WHAT YOU ARE ASKED TO DO »
If an entry holds a picture, drop the picture but restate the entry word for word.

DATA TO EXAMINE »
⟨
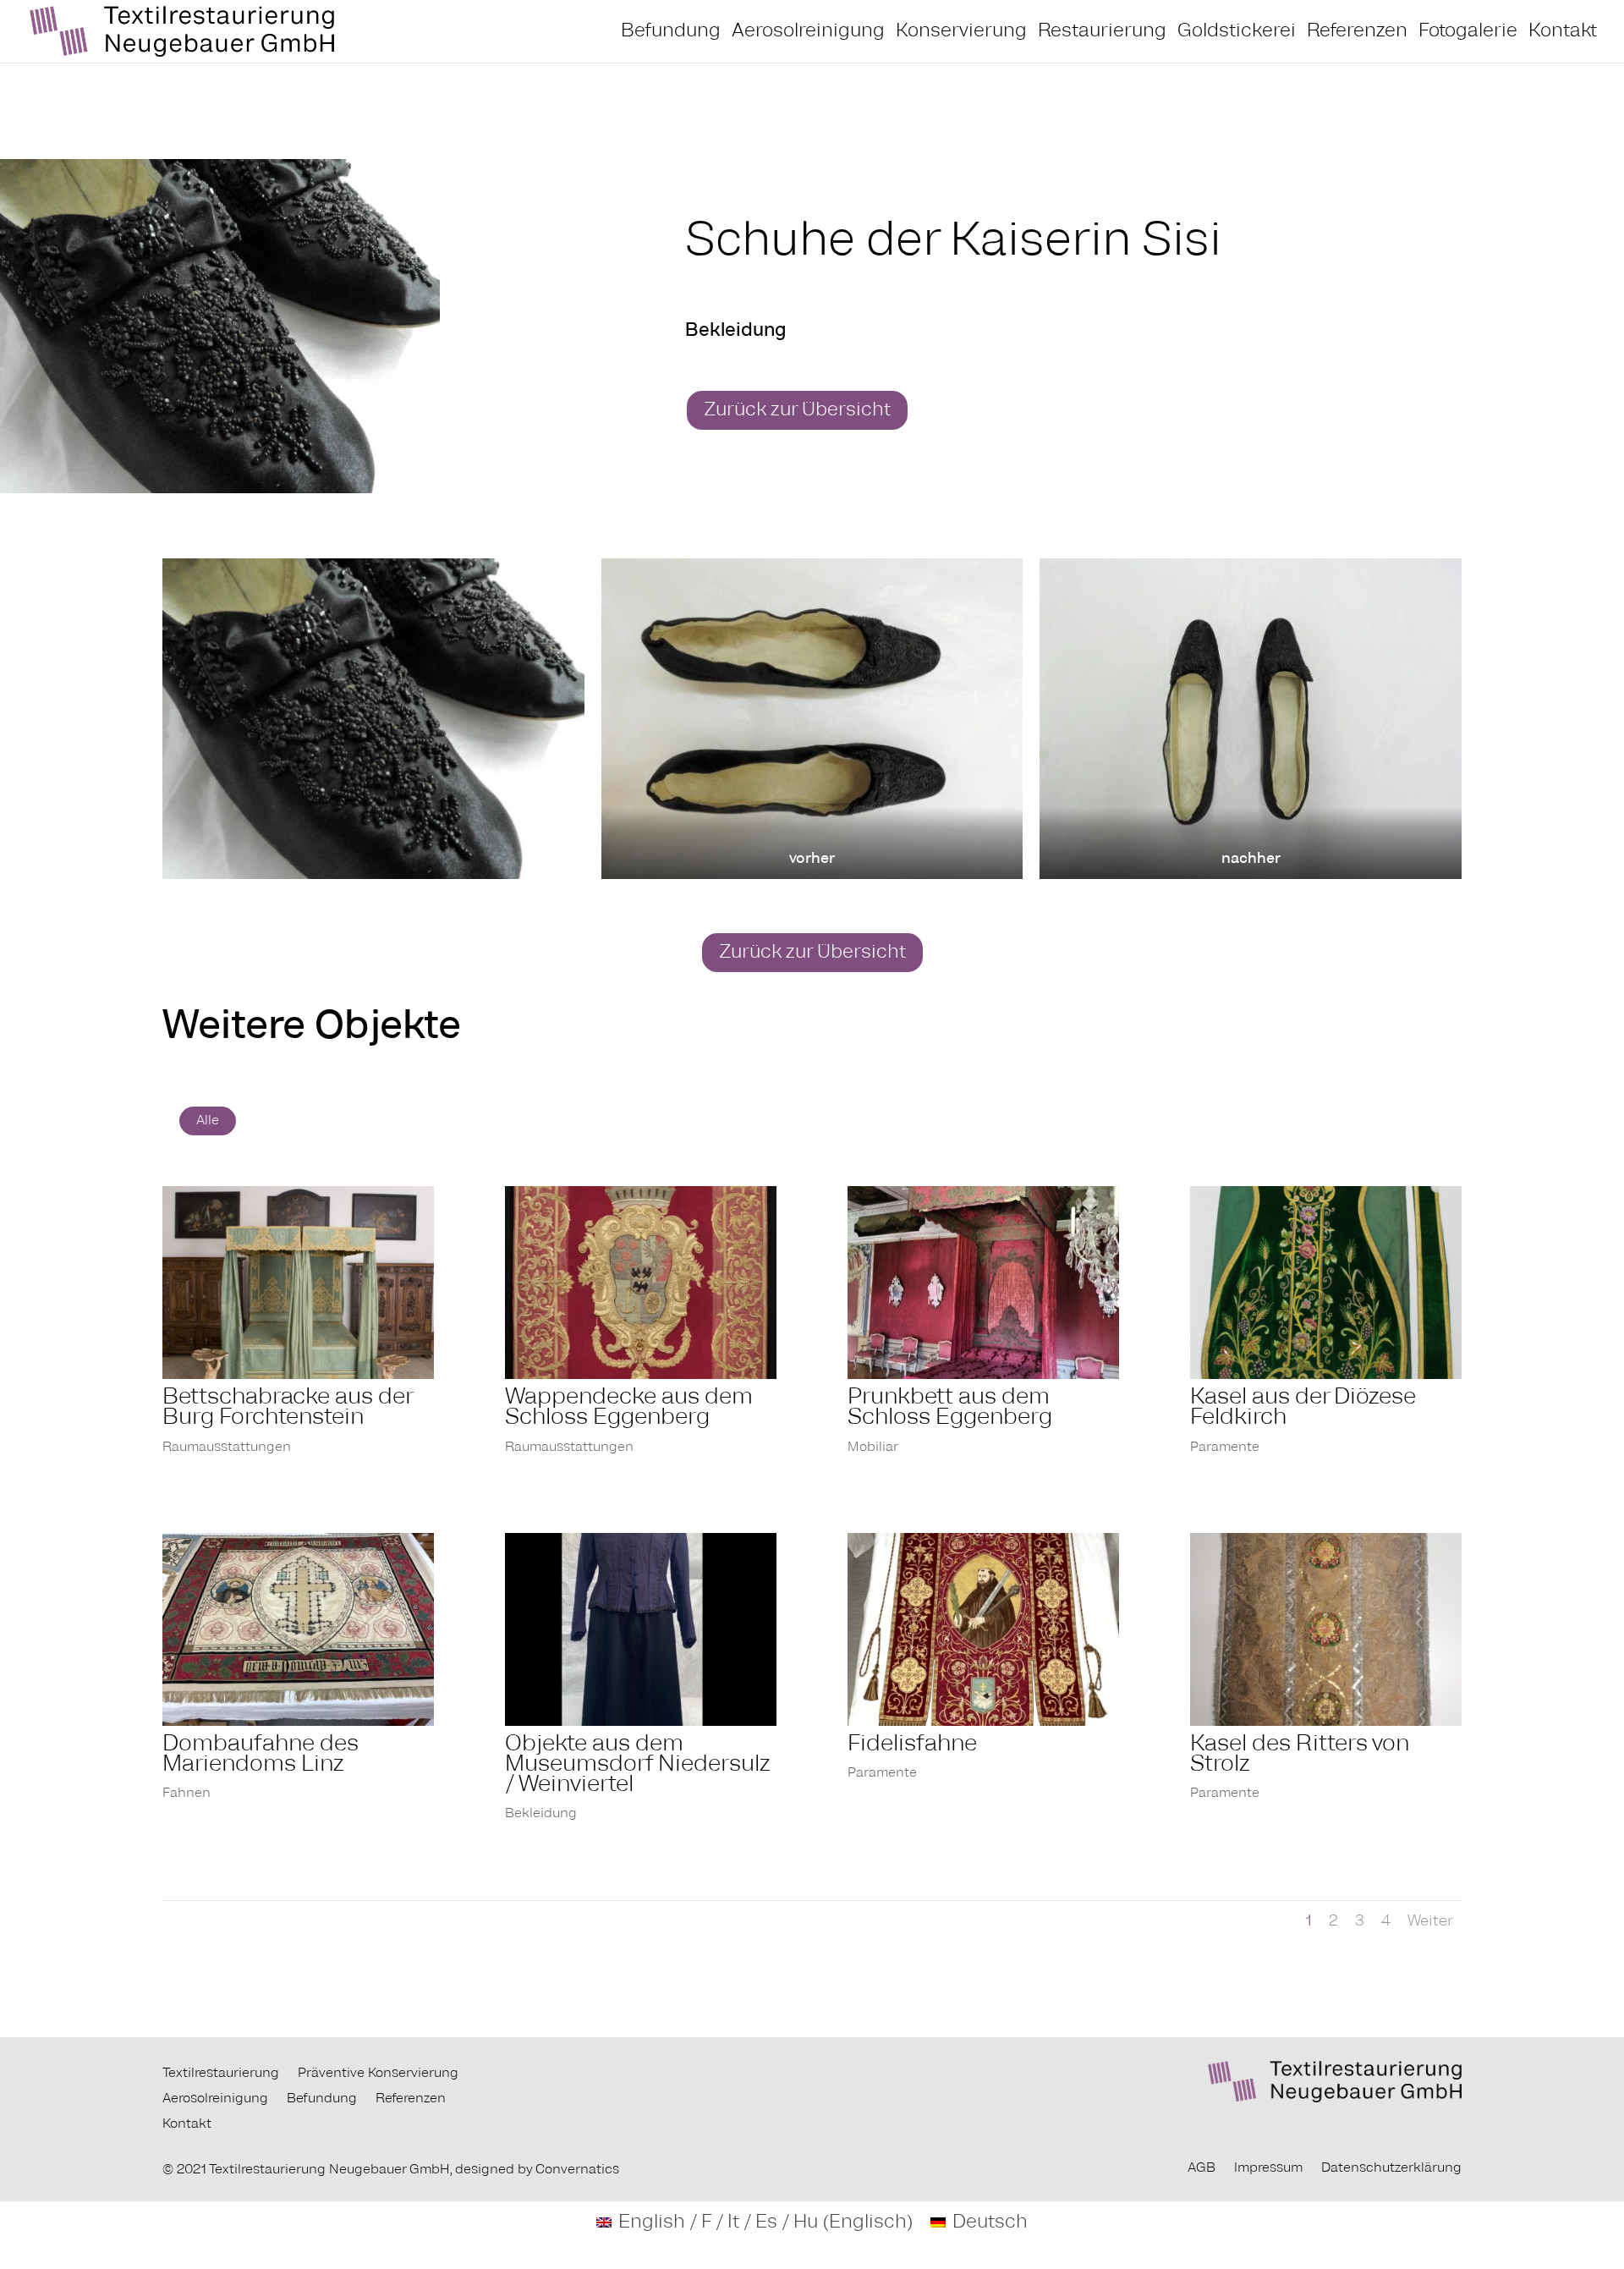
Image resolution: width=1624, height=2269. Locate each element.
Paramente (1224, 1447)
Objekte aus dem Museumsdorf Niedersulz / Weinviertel (638, 1764)
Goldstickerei (1236, 32)
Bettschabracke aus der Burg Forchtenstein (287, 1407)
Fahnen (186, 1793)
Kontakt (1562, 32)
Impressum (1268, 2168)
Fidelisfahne (912, 1744)
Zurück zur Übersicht (797, 410)
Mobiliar (873, 1447)
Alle (207, 1121)
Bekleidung (541, 1814)
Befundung (671, 32)
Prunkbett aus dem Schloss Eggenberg (950, 1407)
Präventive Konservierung (378, 2073)
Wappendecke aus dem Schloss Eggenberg (629, 1407)
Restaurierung (1102, 32)
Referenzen (1357, 32)
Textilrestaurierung (220, 2073)
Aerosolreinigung (808, 32)
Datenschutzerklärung (1391, 2168)
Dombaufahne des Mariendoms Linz (260, 1754)
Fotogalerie (1467, 32)
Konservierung (961, 32)
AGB (1201, 2168)
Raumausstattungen (226, 1447)
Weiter (1430, 1921)
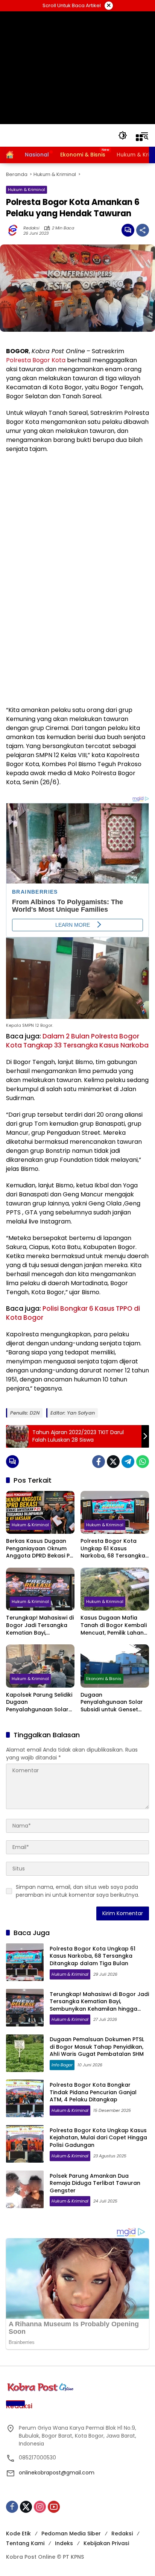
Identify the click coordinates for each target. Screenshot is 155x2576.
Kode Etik (18, 2533)
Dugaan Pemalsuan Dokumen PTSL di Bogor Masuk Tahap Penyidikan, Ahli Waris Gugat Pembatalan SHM (97, 2047)
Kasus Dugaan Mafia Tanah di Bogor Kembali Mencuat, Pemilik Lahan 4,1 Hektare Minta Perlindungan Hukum (114, 1625)
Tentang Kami (25, 2543)
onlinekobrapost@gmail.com (56, 2472)
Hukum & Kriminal (26, 190)
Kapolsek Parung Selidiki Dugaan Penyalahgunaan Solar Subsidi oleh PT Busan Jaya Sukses (39, 1702)
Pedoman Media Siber (71, 2533)
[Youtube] (54, 2507)
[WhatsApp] (142, 1461)
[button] (122, 135)
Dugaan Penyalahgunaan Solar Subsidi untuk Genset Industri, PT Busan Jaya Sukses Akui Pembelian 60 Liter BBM (112, 1702)
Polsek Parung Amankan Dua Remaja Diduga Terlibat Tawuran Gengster (95, 2183)
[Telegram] (128, 1461)
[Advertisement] (78, 67)
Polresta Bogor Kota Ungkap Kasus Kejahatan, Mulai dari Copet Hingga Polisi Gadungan (98, 2138)
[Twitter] (113, 1461)
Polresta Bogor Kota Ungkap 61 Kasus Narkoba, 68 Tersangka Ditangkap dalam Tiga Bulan (113, 1549)
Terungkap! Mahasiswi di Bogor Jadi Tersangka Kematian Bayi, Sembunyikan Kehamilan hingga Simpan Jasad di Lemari (40, 1625)
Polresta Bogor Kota (35, 360)
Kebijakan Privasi (106, 2543)
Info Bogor (62, 2065)
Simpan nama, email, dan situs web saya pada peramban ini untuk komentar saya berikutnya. (77, 1891)
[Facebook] (98, 1461)
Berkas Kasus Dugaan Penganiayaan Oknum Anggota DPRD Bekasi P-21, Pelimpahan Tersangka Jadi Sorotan (39, 1549)
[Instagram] (40, 2507)
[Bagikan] (142, 230)
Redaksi (31, 228)
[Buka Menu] (139, 137)
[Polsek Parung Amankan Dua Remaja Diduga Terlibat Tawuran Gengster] (25, 2189)
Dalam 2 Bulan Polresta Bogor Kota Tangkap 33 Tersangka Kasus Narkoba (77, 1041)
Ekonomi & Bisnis (104, 1679)
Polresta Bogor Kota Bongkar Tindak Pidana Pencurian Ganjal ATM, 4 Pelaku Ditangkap (93, 2092)
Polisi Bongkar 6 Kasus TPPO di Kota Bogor (73, 1313)
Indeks (64, 2543)
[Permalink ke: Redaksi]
⟩
SOLUTION FOR THIS PROBLEM »
Image resolution: width=1624, height=2269. Locate each element.
Paramente (1224, 1447)
Objekte aus dem Museumsdorf Niedersulz / Weinviertel (638, 1764)
Goldstickerei (1236, 32)
Bettschabracke aus der Burg Forchtenstein (287, 1407)
Fahnen (186, 1793)
Kontakt (1562, 32)
Impressum (1268, 2168)
Fidelisfahne (912, 1744)
Zurück zur Übersicht (797, 410)
Mobiliar (873, 1447)
Alle (207, 1121)
Bekleidung (541, 1814)
Befundung (671, 32)
Prunkbett aus dem Schloss Eggenberg (950, 1407)
Präventive Konservierung (378, 2073)
Wappendecke aus dem Schloss Eggenberg (629, 1407)
Restaurierung (1102, 32)
Referenzen (1357, 32)
Textilrestaurierung (220, 2073)
Aerosolreinigung (808, 32)
Datenschutzerklärung (1391, 2168)
Dombaufahne des Mariendoms Linz (260, 1754)
Fotogalerie (1467, 32)
Konservierung (961, 32)
AGB (1201, 2168)
Raumausstattungen (226, 1447)
Weiter (1430, 1921)
Identify the click coordinates for each target. Screenshot is 155x2576.
Kode Etik (18, 2533)
Dugaan Pemalsuan Dokumen PTSL di Bogor Masuk Tahap Penyidikan, Ahli Waris Gugat Pembatalan SHM (97, 2047)
Kasus Dugaan Mafia Tanah di Bogor Kembali Mencuat, Pemilik Lahan 4,1 Hektare Minta Perlindungan Hukum (114, 1625)
Tentang Kami (25, 2543)
onlinekobrapost@gmail.com (56, 2472)
Hukum & Kriminal (26, 190)
Kapolsek Parung Selidiki Dugaan Penyalahgunaan Solar Subsidi oleh PT Busan Jaya Sukses (39, 1702)
Pedoman Media Siber (71, 2533)
[Youtube] (54, 2507)
[WhatsApp] (142, 1461)
[button] (122, 135)
Dugaan Penyalahgunaan Solar Subsidi untuk Genset Industri, PT Busan Jaya Sukses Akui Pembelian 60 Liter BBM (112, 1702)
Polsek Parung Amankan Dua Remaja Diduga Terlibat Tawuran Gengster (95, 2183)
[Telegram] (128, 1461)
[Advertisement] (78, 67)
Polresta Bogor Kota Ungkap Kasus Kejahatan, Mulai dari Copet Hingga Polisi Gadungan (98, 2138)
[Twitter] (113, 1461)
Polresta Bogor Kota Ungkap 61 Kasus Narkoba, 68 Tersangka Ditangkap dalam Tiga Bulan (113, 1549)
Terungkap! Mahasiswi di Bogor Jadi Tersangka Kematian Bayi, Sembunyikan Kehamilan hingga Simpan Jasad di Lemari (40, 1625)
Polresta Bogor Kota (35, 360)
Kebijakan Privasi (106, 2543)
Info Bogor (62, 2065)
Simpan nama, email, dan situs web saya pada peramban ini untuk komentar saya berikutnya. (77, 1891)
[Facebook] (98, 1461)
Berkas Kasus Dugaan Penganiayaan Oknum Anggota DPRD Bekasi P-21, Pelimpahan Tersangka Jadi Sorotan (39, 1549)
[Instagram] (40, 2507)
[Bagikan] (142, 230)
Redaksi (31, 228)
[Buka Menu] (139, 137)
[Polsek Parung Amankan Dua Remaja Diduga Terlibat Tawuran Gengster] (25, 2189)
Dalam 2 Bulan Polresta Bogor Kota Tangkap 33 Tersangka Kasus Narkoba (77, 1041)
Ekonomi & Bisnis (104, 1679)
Polresta Bogor Kota Bongkar Tindak Pidana Pencurian Ganjal ATM, 4 Pelaku Ditangkap (93, 2092)
Polisi Bongkar 6 Kasus TPPO di Kota Bogor (73, 1313)
Indeks (64, 2543)
[Permalink ke: Redaksi]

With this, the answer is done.